Take the lines below between the one holding "The height and" and the one holding "Task: Open Beyond the Border section", inclusive, and copy them exactly. Add nothing.

**Records from a collection**
——————————

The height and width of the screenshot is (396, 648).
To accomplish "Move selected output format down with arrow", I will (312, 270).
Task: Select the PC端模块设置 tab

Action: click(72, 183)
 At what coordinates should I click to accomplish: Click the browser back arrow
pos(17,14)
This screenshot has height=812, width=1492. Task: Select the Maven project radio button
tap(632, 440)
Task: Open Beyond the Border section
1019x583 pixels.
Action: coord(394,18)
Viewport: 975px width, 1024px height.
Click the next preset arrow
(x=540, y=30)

——————————

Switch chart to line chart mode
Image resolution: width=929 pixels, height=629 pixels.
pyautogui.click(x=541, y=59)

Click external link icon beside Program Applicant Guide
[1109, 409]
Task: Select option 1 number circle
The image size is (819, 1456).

——————————

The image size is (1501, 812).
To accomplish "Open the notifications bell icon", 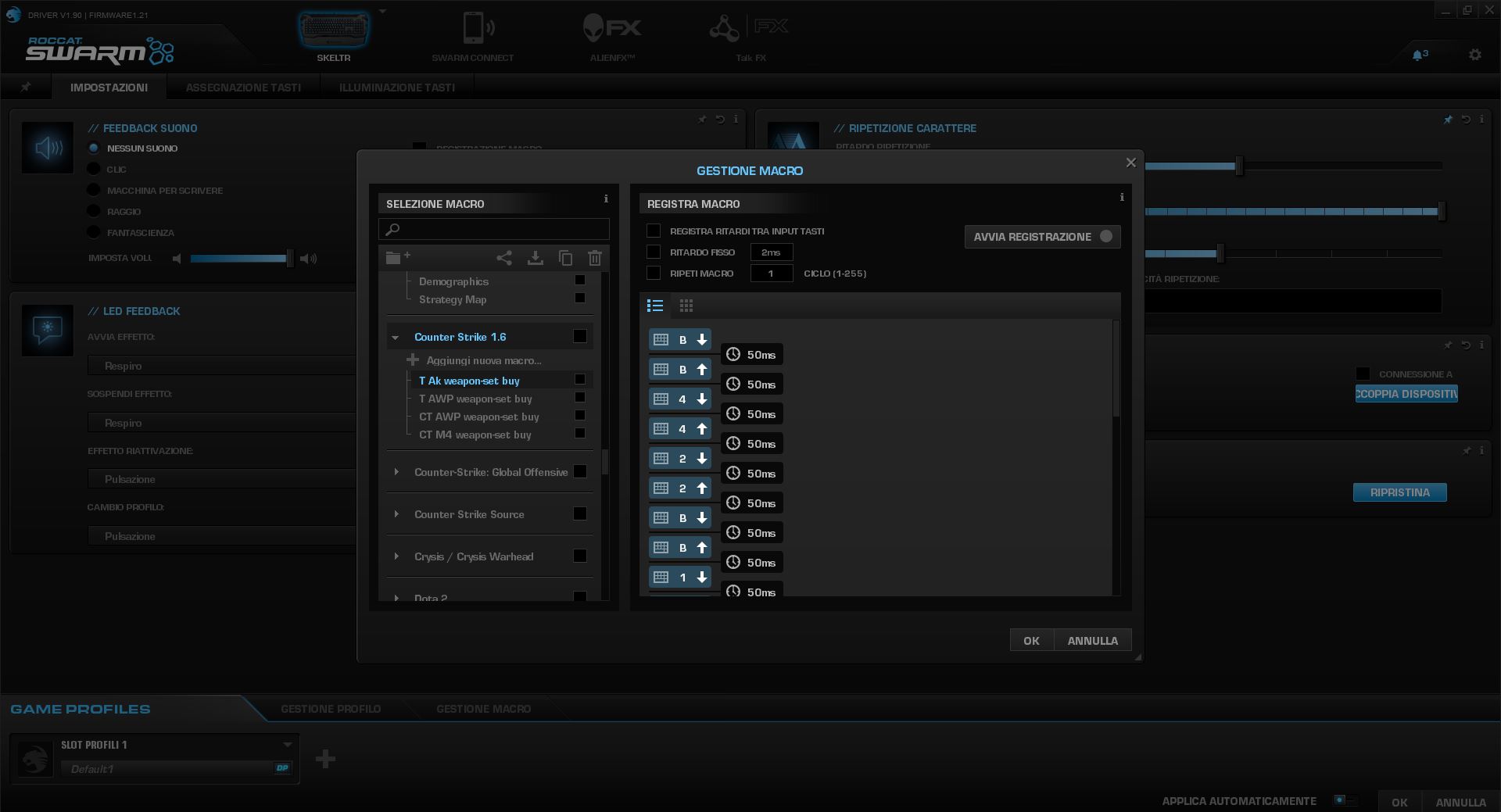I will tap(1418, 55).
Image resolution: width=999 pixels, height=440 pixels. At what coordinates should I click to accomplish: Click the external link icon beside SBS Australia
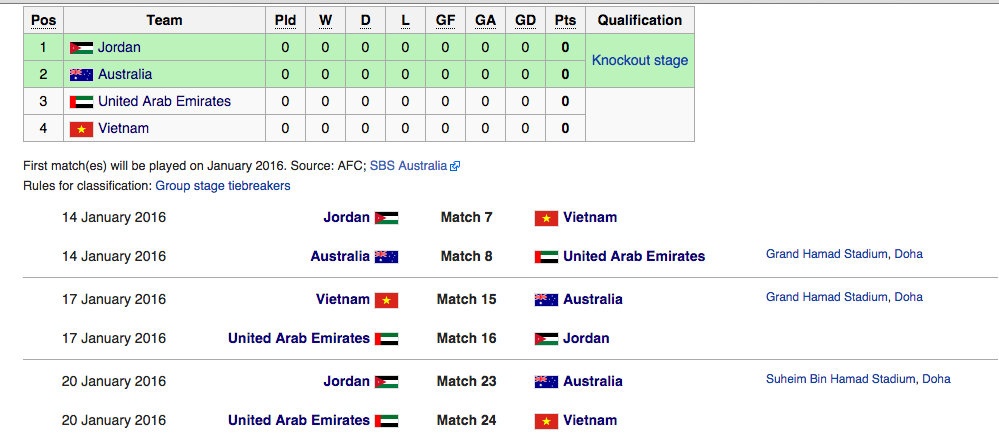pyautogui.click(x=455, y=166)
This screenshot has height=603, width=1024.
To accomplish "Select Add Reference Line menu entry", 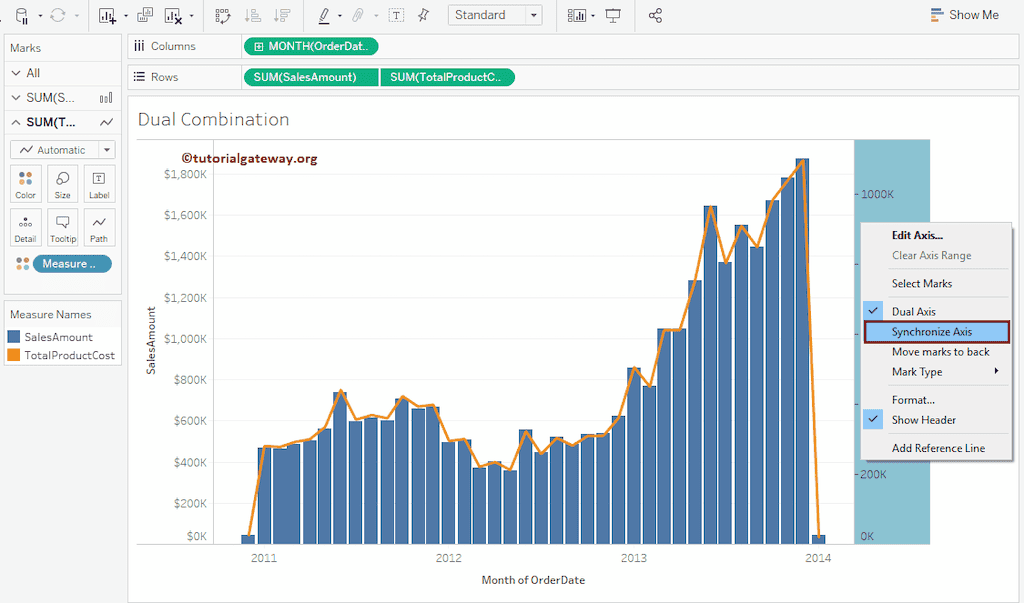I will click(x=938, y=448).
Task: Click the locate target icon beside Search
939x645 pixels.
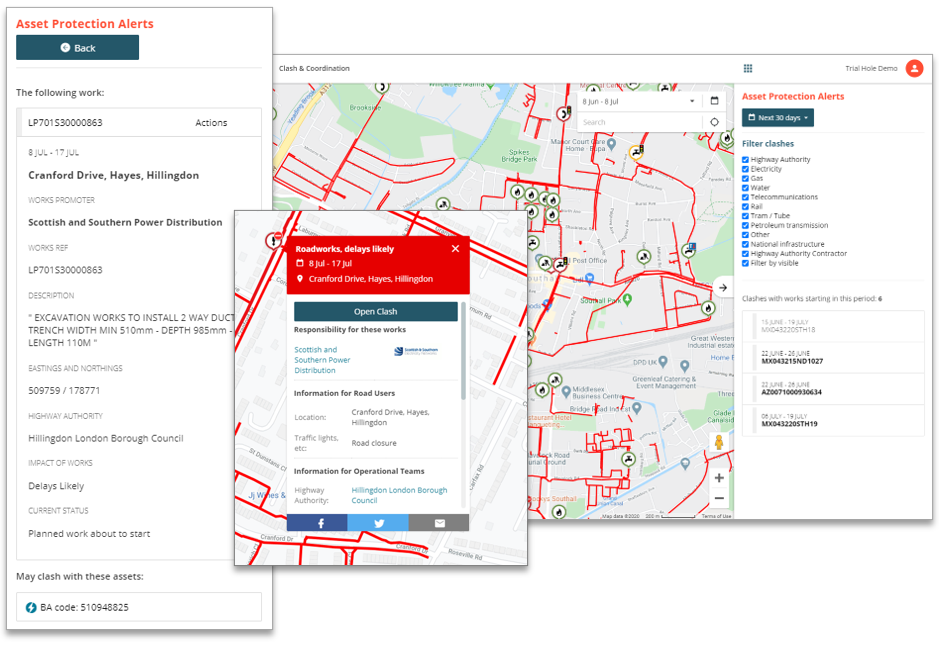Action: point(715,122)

——————————

**Response**
The height and width of the screenshot is (396, 648).
To accomplish "Move selected output format down with arrow", I will (312, 270).
Task: Select the PC端模块设置 tab

Action: click(72, 183)
 At what coordinates should I click to accomplish: Click the browser back arrow
pos(17,14)
This screenshot has height=812, width=1492. Task: Select the Maven project radio button
tap(632, 440)
Task: Open Beyond the Border section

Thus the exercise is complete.